Traditionally, sales of golf club memberships rise around spring after a long winter but this year has seen a sluggish market. Demand for investment purpose purchases have plunged like that for real estate. The membership (price) index announced recently by Ace Golf was 1,249 yesterday, with the figure in the doldrums since February. The index suffered a 27-percent decline from a record high of 1,704 set exactly two years ago. The sluggish golf membership market is probably due to economic conditions and the political situation. The primary reason, however, appears to be a rise in the number of golf courses across the nation.
Korea had 339 country clubs late last year, including 193 membership-based clubs and 146 public clubs, 29 more than in 2008. Analysts predict the number of golf courses will reach within two to three years 470 to 500, an optimal figure considering the population. Golfers welcome the cut in green fees by golf courses in provincial regions following the onset of the economic slump, but the operators of certain golf courses are uneasy. Memberships have declined more than 30 percent in price, so more members are demanding en masse a full refund of membership fee that they paid five years ago as stipulated by the sales agreement.
According to the Korea Leisure Economy Institute, members are expected to seek membership fee refunds worth three trillion won (2.67 billion U.S. dollars) at 21 golf courses this year and 39 courses next year. This could herald the bursting of the golf course bubble, which lays to rest the notion that the prices of golf course memberships always rise. Certain golf courses have been put up for sale. These are signs that highly leveraged golf courses built through project financing or operators of courses that spent huge sums of money to build luxury clubhouses and upscale gardening are poised to collapse. In Japan, after membership prices plunged due to the prolonged recession of the 1990s, a large number of golf club members demanded a refund of their membership fees. As a result, 800 of 2,440 golf courses in Japan went belly up.

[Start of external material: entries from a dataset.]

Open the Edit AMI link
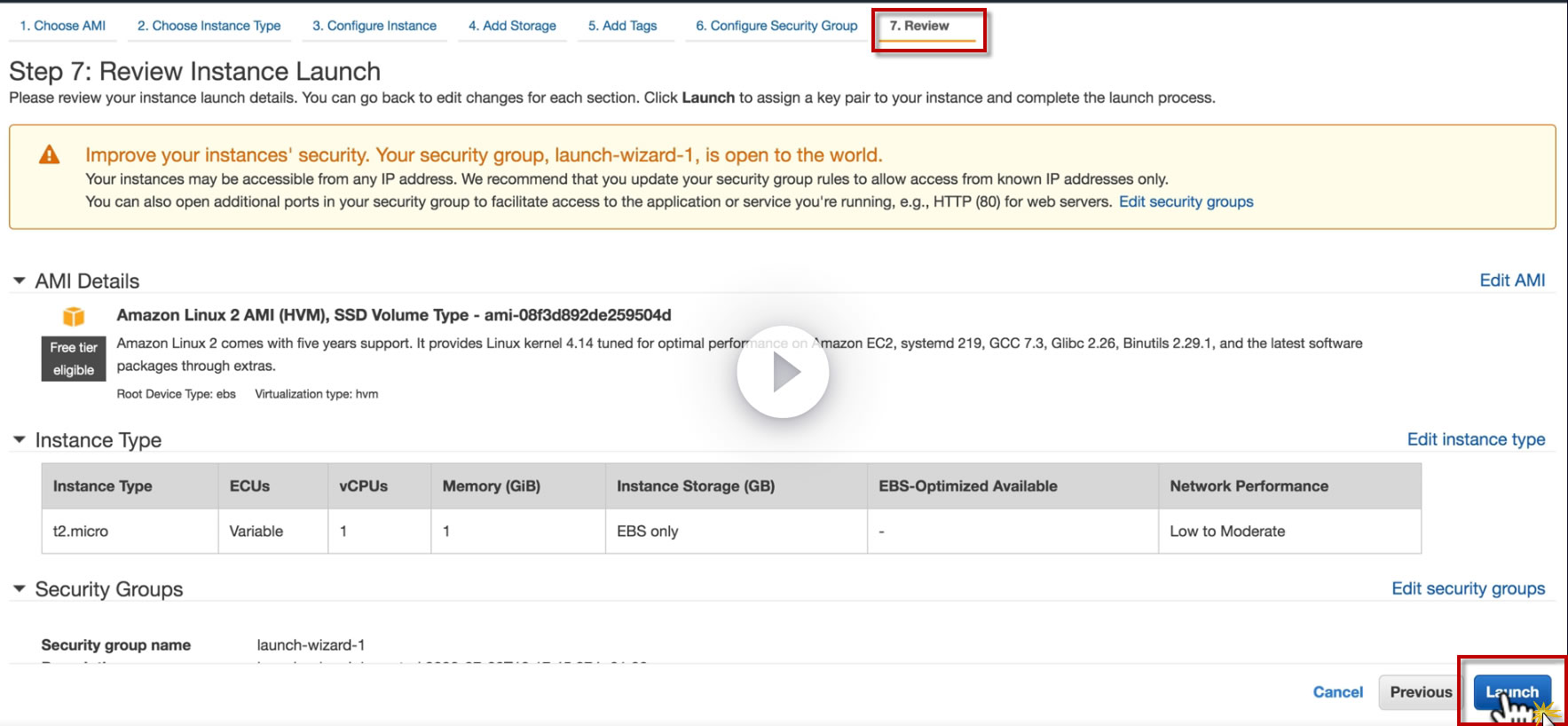This screenshot has height=726, width=1568. tap(1512, 280)
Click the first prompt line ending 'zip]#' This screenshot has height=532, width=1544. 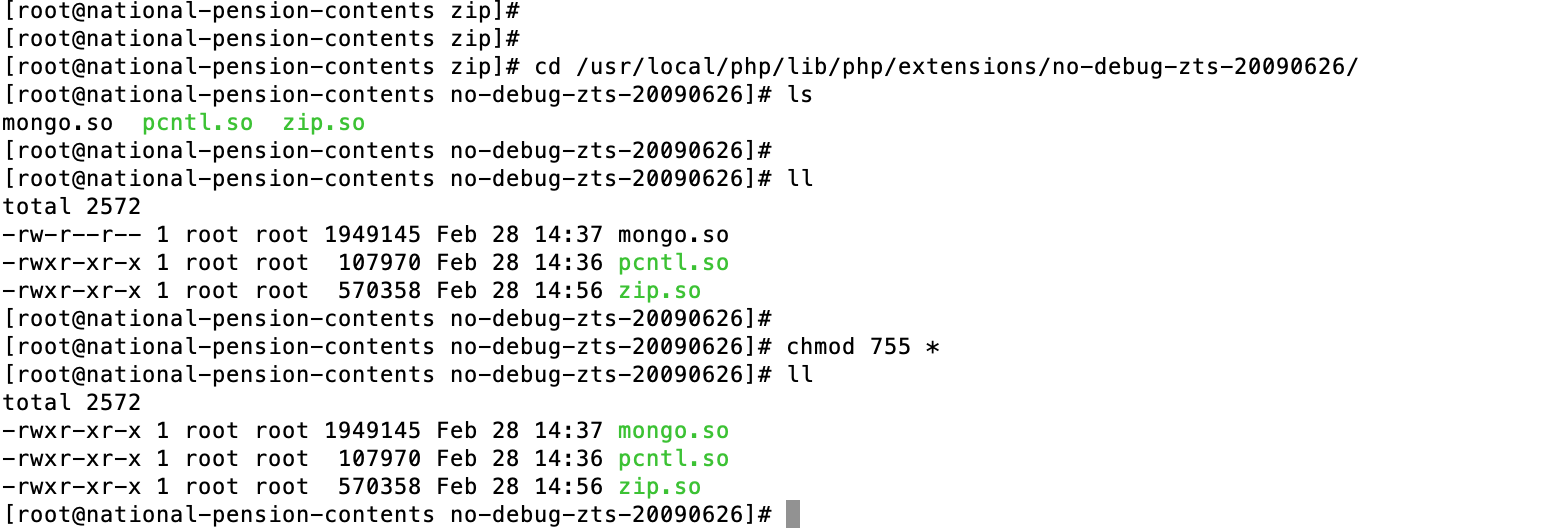262,11
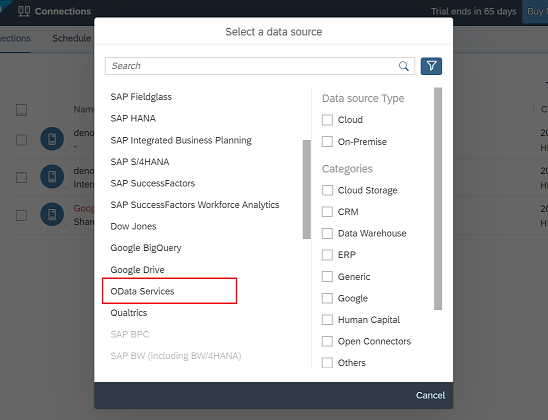Click the search magnifier icon
The image size is (548, 420).
[404, 66]
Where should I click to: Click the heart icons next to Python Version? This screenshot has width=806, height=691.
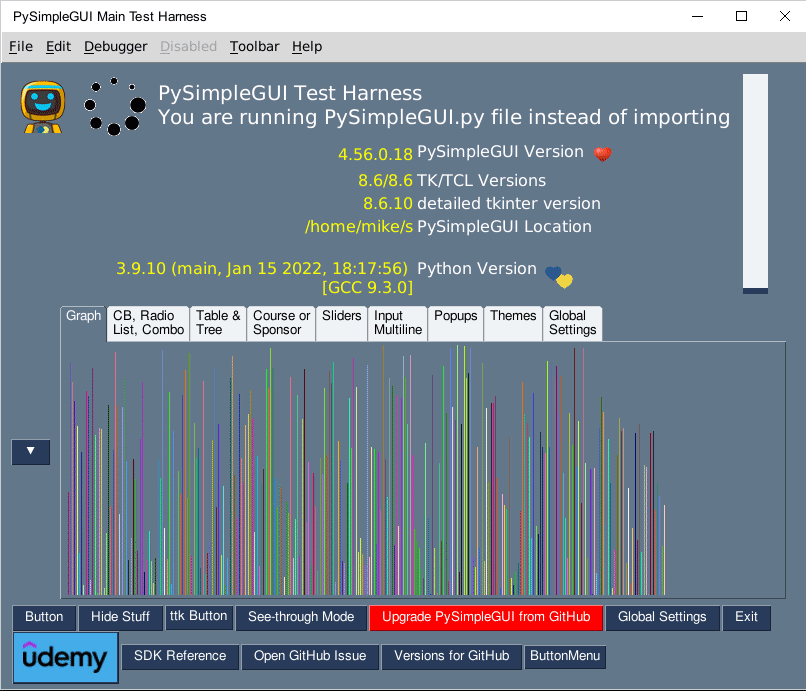pyautogui.click(x=557, y=275)
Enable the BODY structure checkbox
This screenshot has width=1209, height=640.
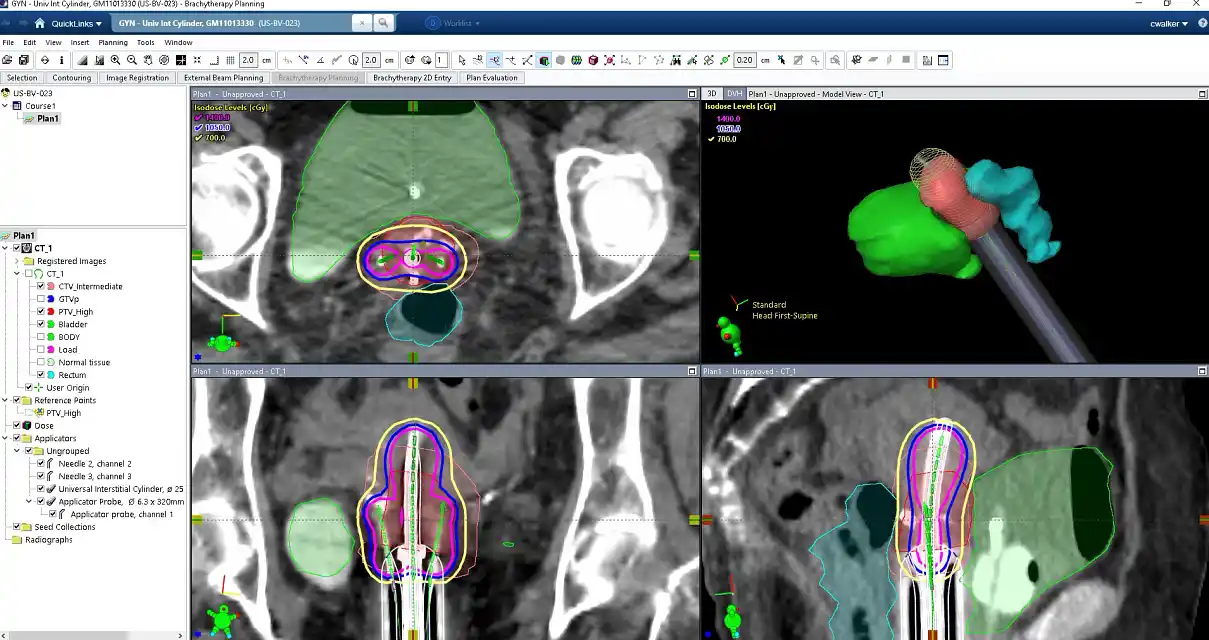pos(41,337)
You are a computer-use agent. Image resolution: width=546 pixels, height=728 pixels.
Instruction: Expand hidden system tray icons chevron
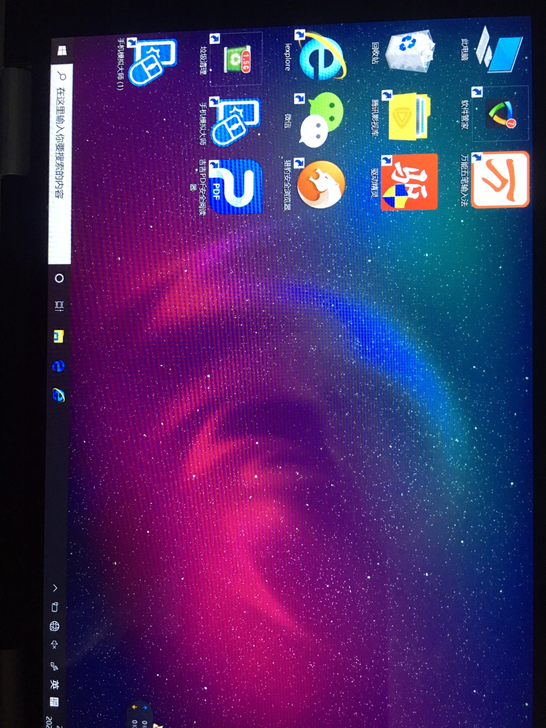click(55, 588)
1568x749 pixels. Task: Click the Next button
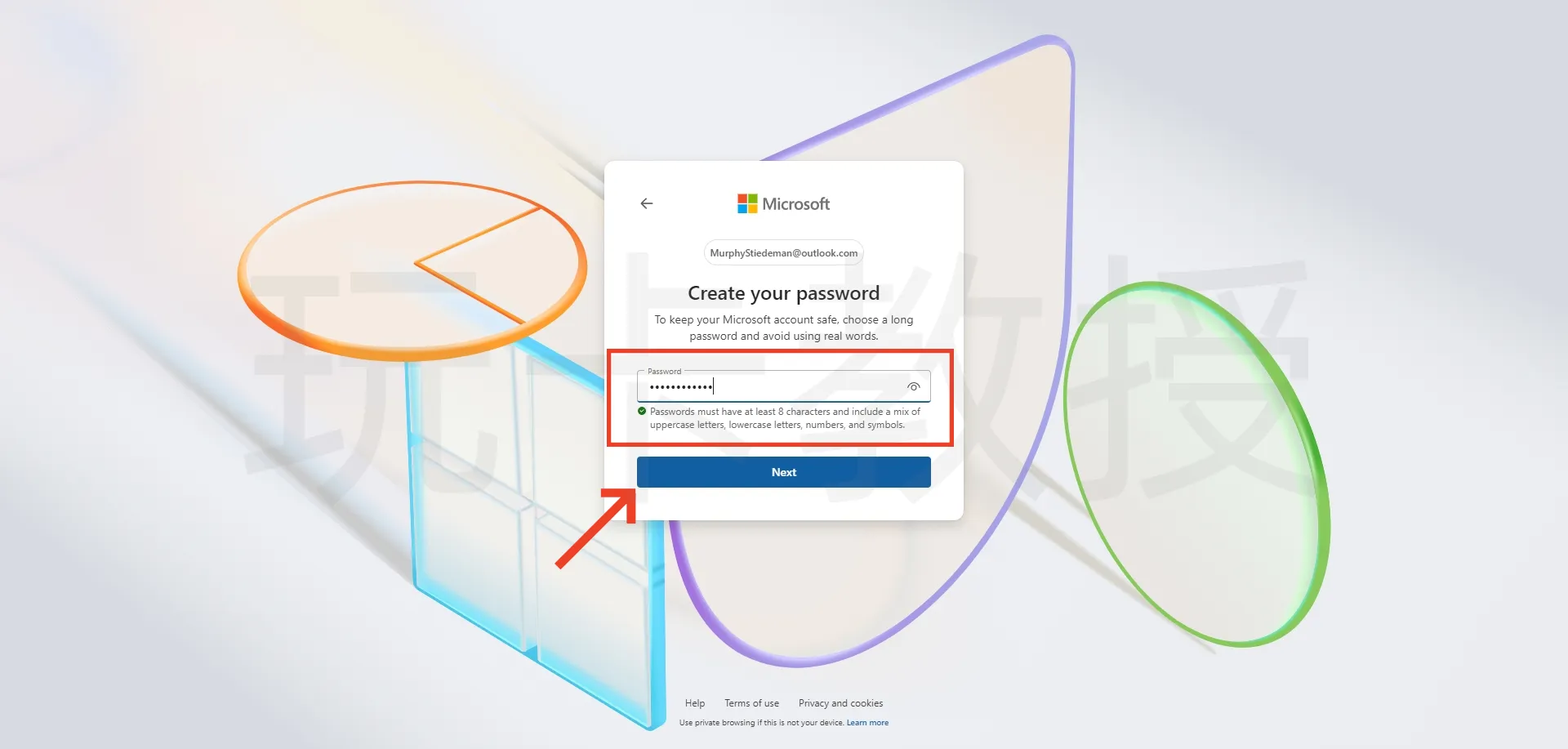[784, 472]
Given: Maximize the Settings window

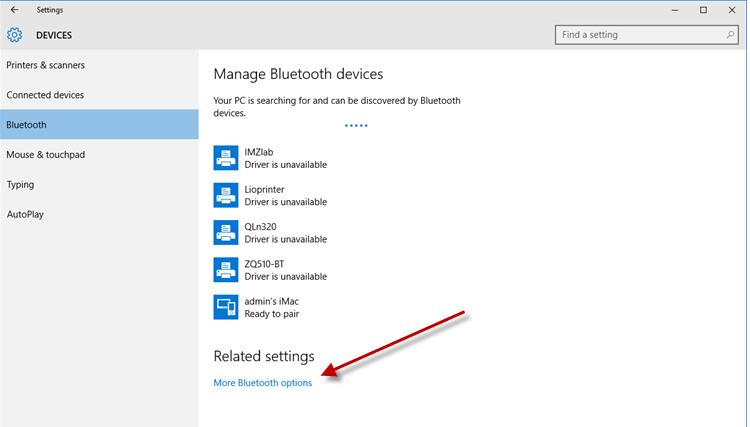Looking at the screenshot, I should click(x=703, y=10).
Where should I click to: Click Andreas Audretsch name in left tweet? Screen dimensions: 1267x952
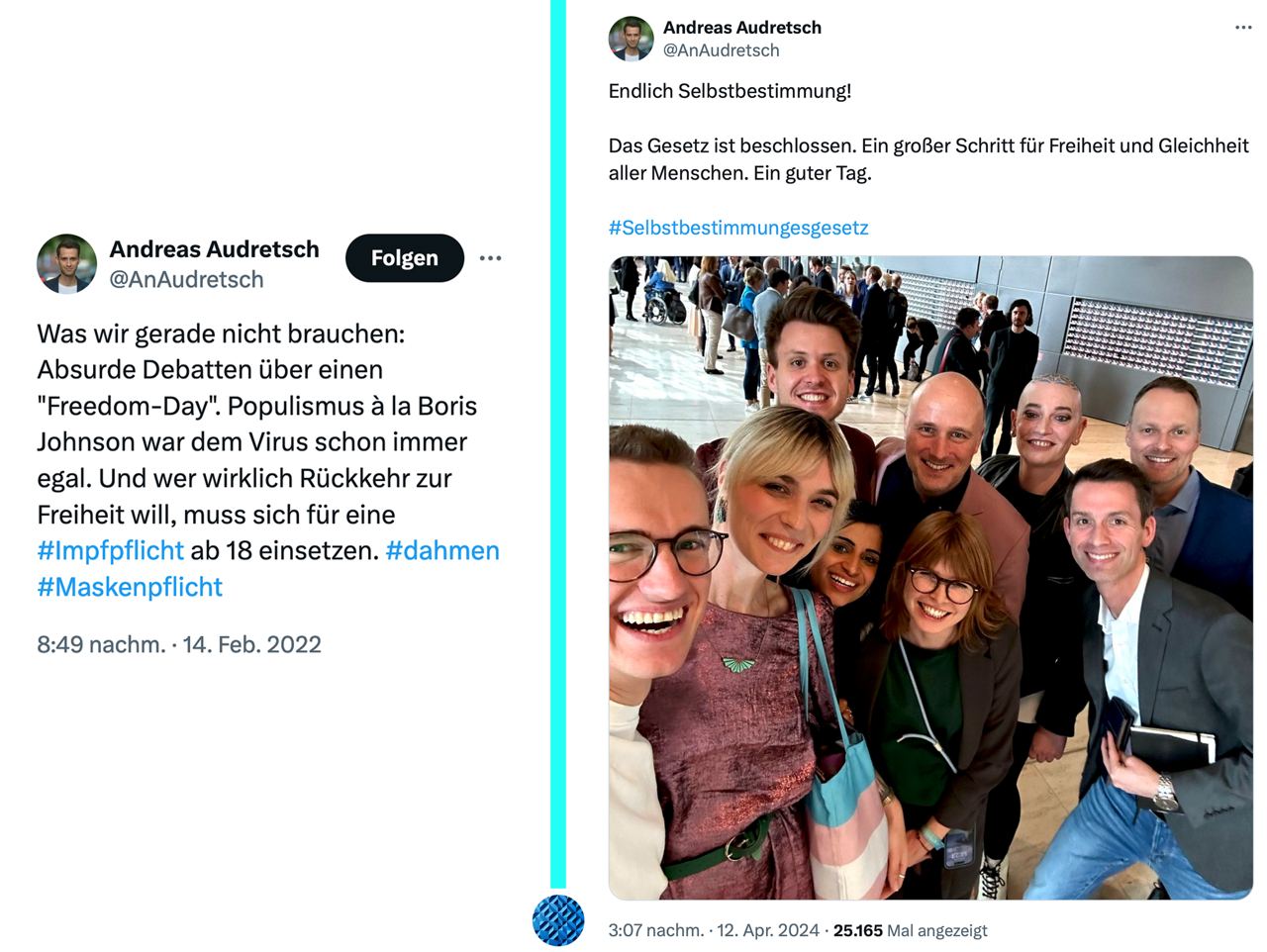tap(214, 249)
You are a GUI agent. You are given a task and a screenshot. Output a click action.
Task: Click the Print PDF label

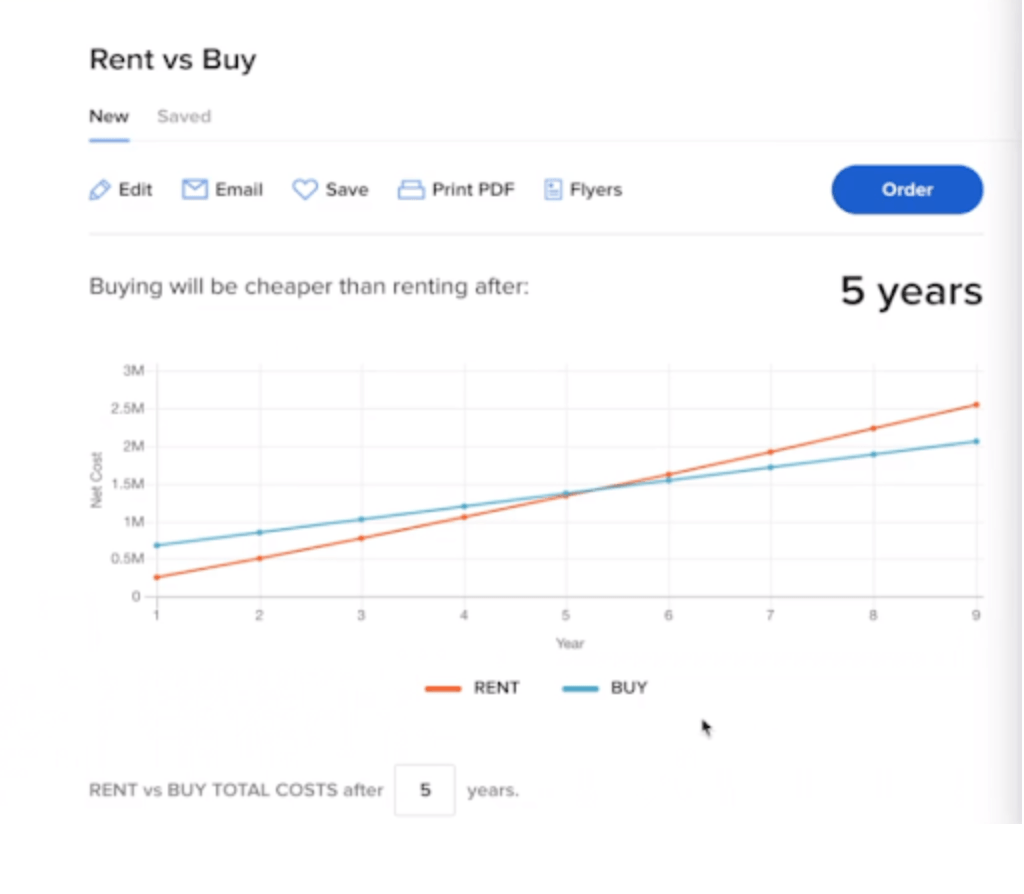[473, 189]
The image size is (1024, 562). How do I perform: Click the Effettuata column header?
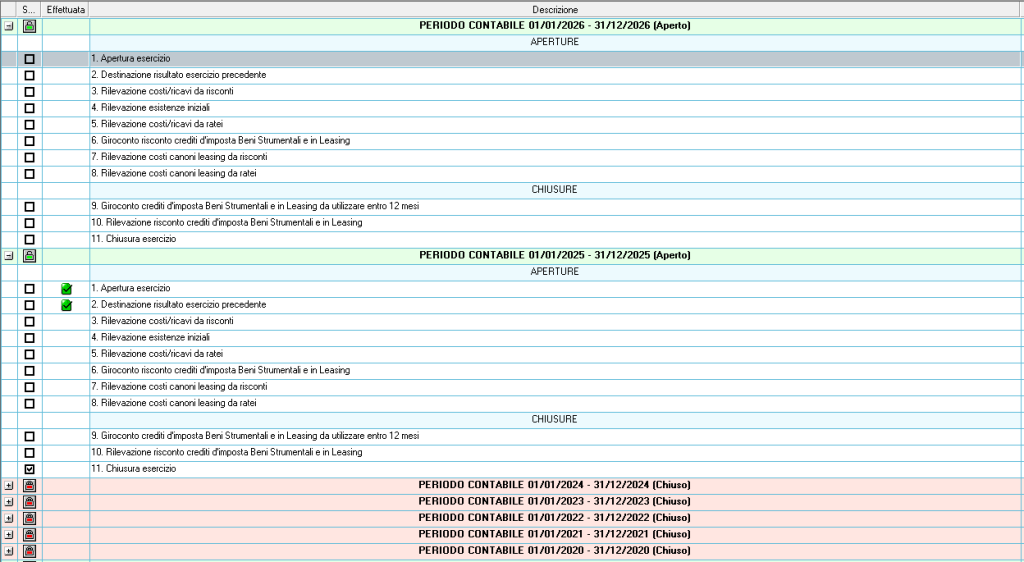(x=66, y=9)
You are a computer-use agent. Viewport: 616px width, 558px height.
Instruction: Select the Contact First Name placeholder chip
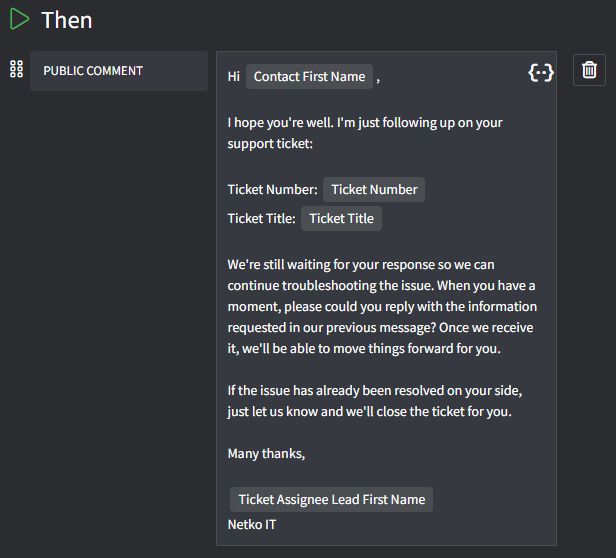pos(310,77)
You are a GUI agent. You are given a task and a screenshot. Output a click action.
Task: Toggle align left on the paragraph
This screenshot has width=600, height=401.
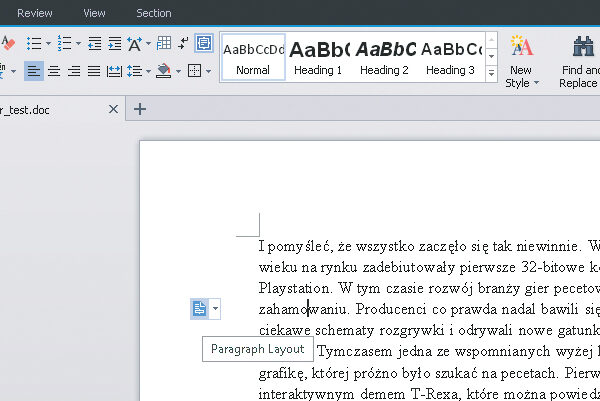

In Korea last year, 25.91 million people visited golf courses, up eight percent from 2008, as golf courses in the provinces enjoyed a boom. This was also partially the result of a drop in the number of golfers who went abroad to play due to the sluggish economy. Chances are that the number of golf fans will gradually decline in the coming years, as the younger generation prefers computer games, horseback riding and yachting. With Korean women enjoying more rights and opportunities, more young wives will no longer want to become golf widows and this will reduce the number of golfers, analysts say. The government still views golf as a luxury and wasteful sport and accordingly levies heavy taxes on golf courses, but this could be considered an outdated concept.